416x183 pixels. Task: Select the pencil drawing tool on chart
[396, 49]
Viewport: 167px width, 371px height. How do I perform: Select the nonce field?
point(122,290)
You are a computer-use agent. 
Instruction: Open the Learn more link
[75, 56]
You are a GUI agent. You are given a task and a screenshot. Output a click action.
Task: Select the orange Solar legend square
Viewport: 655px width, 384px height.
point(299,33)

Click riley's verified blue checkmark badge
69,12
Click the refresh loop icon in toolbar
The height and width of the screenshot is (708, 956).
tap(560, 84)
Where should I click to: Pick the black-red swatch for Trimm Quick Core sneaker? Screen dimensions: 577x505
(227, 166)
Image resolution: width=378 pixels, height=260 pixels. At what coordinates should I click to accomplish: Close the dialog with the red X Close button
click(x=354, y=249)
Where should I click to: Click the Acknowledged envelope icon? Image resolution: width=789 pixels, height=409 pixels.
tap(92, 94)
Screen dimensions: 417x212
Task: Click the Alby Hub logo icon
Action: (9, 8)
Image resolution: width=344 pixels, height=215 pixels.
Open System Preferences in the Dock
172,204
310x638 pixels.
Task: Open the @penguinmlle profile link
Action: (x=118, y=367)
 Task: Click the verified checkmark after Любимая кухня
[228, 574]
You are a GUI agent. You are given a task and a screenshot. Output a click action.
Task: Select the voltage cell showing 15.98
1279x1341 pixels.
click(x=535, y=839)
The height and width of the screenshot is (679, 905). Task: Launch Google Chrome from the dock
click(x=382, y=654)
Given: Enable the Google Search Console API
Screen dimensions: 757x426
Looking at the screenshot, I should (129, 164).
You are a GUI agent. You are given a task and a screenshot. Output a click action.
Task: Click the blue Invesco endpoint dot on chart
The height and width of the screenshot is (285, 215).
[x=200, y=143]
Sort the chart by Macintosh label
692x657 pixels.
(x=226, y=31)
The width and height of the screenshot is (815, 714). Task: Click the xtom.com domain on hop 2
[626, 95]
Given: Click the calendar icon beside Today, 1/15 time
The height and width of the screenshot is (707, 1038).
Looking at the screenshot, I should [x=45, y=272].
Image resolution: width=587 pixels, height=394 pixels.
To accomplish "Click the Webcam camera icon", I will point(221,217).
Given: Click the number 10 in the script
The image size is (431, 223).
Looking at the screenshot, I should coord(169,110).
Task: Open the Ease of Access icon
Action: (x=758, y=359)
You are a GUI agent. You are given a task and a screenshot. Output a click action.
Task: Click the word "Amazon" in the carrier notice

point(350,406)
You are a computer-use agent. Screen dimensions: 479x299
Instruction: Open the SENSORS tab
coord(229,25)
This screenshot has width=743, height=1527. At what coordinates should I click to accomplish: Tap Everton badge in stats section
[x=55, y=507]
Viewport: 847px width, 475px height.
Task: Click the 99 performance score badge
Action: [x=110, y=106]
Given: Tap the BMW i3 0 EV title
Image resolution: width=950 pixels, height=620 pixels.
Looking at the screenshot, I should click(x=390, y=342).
======
> EXERCISE DESCRIPTION
Find each line above that contains "computer", and copy those lines.

> RESULT OF THIS EXERCISE
You are a computer-use agent. 
You are a computer-use agent. Screen dimensions: 479x299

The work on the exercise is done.